Dopo le polemiche dei giorni scorsi, chiesta a gran voce da associazioni e camici bianchi, è arrivata la proroga di un anno, ovvero fino al termine del 2023, della ricetta elettronica. Lo ha stabilito il Governo, riunito in Cdm ieri a Palazzo Chigi, inserendo il posticipo della norma, che scadeva a fine dicembre, nel milleproroghe all’esame del Consiglio dei ministri. La misura, che consente ai medici di ricorrere alla ricetta elettronica sostituendo quella cartacea, era contenuta in un’ordinanza legata alla pandemia ed aveva trovato apprezzamento da una larga fetta degli italiani.
“La proroga della ricetta elettronica – ha dichiarato all’Adnkronos Salute Filippo Anelli, presidente della Federazione nazionale degli Ordini dei medici (Fnomceo) – è un vero regalo di Natale, per pazienti e medici. È un’ottima notizia, perché restituisce ai cittadini un pezzo di sistema sanitario efficiente che consente di poter andare in farmacia con lo smartphone per ritirare i farmaci o per eseguire una prestazione senza stampare inutilmente la ricetta”. Inoltre “dà la possibilità al medico di gestire meglio il rapporto con l’assistito, riducendo la parte burocratica e liberando tempo per la relazione di cura”. Inviare ricette elettroniche “significa anche avere anche più rispetto per l’ambiente.
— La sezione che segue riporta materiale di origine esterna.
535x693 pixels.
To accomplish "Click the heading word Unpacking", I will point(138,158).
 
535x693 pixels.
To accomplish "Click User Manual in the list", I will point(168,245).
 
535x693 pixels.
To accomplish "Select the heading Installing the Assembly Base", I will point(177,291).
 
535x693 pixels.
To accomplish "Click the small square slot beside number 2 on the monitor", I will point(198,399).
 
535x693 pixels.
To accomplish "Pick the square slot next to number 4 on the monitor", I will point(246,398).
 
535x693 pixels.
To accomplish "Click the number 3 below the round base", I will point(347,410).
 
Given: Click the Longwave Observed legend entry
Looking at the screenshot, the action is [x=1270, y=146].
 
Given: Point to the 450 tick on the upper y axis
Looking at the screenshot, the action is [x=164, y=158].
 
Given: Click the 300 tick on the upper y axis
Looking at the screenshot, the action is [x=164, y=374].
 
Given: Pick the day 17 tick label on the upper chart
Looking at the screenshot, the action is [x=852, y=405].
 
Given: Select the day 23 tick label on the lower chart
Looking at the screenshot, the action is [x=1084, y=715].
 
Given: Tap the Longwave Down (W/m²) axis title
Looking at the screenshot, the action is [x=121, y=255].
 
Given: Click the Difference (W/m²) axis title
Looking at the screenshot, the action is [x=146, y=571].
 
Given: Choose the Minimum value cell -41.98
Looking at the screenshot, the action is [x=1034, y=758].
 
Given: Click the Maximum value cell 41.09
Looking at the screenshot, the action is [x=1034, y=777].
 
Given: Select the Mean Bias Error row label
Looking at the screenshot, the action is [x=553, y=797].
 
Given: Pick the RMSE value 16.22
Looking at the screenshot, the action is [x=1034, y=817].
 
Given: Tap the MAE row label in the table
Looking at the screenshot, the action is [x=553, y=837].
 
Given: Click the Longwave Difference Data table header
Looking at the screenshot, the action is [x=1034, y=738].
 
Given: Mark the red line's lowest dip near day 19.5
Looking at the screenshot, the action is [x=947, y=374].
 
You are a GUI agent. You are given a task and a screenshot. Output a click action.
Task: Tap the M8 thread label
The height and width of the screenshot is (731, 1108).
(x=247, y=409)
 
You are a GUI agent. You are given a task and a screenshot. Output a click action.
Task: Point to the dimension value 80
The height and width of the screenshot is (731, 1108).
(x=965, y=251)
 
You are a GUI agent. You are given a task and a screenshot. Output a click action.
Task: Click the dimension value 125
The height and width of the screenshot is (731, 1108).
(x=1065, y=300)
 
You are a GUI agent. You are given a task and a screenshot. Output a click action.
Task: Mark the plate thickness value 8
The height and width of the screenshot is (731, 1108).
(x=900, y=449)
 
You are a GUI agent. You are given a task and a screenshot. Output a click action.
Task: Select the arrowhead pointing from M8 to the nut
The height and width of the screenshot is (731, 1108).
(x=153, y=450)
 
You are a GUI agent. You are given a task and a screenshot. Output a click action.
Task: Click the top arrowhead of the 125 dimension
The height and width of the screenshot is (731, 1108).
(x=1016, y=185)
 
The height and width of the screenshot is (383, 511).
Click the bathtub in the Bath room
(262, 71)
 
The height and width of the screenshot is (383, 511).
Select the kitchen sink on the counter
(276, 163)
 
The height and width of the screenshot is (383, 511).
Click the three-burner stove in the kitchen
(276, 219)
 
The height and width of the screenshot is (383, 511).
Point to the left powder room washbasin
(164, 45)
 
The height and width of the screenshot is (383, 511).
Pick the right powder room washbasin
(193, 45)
Si risparmia carta, si evita il consumo di toner”, conclude Anelli convinto che “migliore notizia non ci potesse essere per le feste”.
Solo pochi giorni fa l’associazione dei consumatori Adiconsum aveva inviato un appello al Ministro della Salute, chiedendo che la ricetta “dematerializzata” diventi strutturale perché “nell’era della digitalizzazione, il ritorno alla ricetta tradizionale sarebbe un passo indietro inconcepibile”.
Secondo Carlo De Masi, Presidente di Adiconsum nazionale, “la ricetta elettronica rappresenta una semplificazione non di poco conto nell’era della digitalizzazione, considerando anche che il nostro Paese è quello con più persone anziane d’Europa”.
A chiedere che l’utilizzo della ricetta digitale diventi strutturale è anche il Sindacato Medici italiani (Smi), perché – spiega Pina Onotri, segretario Generale del Sindacato – “libererebbe i medici da impropri carichi burocratici”.